Former senator from N.Y. dies

? Former Sen. Daniel Patrick Moynihan, a New York City shoeshine boy who became an iconoclastic scholar-politician and served four terms in the Senate, died Wednesday. He was 76.

Moynihan’s death was announced on the Senate floor by Sen. Hillary Rodham Clinton, who two years ago was elected to the Senate seat Moynihan had held for 24 years.

“We have lost a great American, an extraordinary senator, an intellectual and a man of passion and understanding for what really makes the country work,” she said.

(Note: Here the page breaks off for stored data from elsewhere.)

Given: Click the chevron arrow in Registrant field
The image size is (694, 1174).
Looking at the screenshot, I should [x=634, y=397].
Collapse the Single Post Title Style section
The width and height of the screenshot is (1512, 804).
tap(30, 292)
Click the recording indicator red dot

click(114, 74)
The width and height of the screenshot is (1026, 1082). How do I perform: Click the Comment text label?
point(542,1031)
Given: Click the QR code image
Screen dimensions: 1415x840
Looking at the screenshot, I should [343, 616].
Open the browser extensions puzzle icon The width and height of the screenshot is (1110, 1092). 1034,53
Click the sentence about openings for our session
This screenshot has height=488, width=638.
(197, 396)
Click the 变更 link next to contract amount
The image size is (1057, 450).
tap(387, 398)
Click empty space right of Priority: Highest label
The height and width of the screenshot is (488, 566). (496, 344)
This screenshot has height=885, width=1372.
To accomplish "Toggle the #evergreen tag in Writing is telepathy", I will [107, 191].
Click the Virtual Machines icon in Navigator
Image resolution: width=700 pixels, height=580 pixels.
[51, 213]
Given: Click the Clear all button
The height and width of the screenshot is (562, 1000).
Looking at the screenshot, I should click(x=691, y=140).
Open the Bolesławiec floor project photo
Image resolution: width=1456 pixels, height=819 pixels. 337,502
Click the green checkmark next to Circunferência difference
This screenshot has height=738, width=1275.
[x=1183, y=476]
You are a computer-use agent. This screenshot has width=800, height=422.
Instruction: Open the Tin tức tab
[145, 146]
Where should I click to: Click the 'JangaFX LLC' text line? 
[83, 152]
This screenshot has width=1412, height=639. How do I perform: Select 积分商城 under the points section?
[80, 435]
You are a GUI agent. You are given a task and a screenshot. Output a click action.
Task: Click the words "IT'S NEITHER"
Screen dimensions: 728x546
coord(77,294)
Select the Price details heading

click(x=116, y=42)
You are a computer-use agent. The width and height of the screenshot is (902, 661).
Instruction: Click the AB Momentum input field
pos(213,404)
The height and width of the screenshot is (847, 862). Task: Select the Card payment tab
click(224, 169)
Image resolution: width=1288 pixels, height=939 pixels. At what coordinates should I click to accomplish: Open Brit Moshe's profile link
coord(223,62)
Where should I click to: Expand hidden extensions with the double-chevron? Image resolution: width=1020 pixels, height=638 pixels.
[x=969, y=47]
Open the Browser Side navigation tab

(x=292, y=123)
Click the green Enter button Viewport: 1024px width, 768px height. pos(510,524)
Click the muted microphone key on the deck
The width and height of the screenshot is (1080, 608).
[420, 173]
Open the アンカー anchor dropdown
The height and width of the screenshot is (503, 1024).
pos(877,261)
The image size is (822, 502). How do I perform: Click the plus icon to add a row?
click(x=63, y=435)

The New York Democrat died from complications stemming from a ruptured appendix at 4:15 p.m. Wednesday at the Washington Hospital Center, hospital officials said. He had undergone surgery on March 11 to remove his appendix, and was moved into intensive care later that week, suffering from infection and pneumonia.

The lanky, pink-faced lawmaker, who preferred bow ties and professorial tweeds to the Senate uniform of lawyer-like pinstripes, reveled in speaking his mind and defying conventional labels.

Known for his ability to spot emerging issues and trends, Moynihan was a leader in welfare reform and transportation initiatives, and an authority on Social Security and foreign policy.

His intellect, and his emphasis on principle before politics, won him the respect of both parties. In more than 30 years of watching the Senate, said former Senate Republican leader Trent Lott of Mississippi, “I have not known a more brilliant and a more erudite senator.”

President Bush described Moynihan as an “intellectual pioneer” who was “recognized for his commitment to free trade, Social Security, freedom for people around the world and equal opportunity for all Americans.”

Senate Democratic leader Tom Daschle of South Dakota said that “in many respects, Pat Moynihan was larger than life,” citing a description in the Almanac of American Politics that Moynihan was “the nation’s best thinker among politicians since Lincoln and its best politician among thinkers since Jefferson.”

Moynihan, said current New York Democratic Sen. Charles Schumer, was “a giant as a thinker, a giant as a senator and a giant as a human being.”

His office said a burial Mass is scheduled for March 31 in Washington, and he will be buried that day with full military honors in Arlington National Cemetery. Moynihan served in the Navy from 1944 to 1947.

Moynihan served in the Senate from 1977 to 2001. After retiring from politics, Moynihan became a senior scholar at the Woodrow Wilson Center. Fellow legislators named Manhattan’s new federal courthouse in his honor.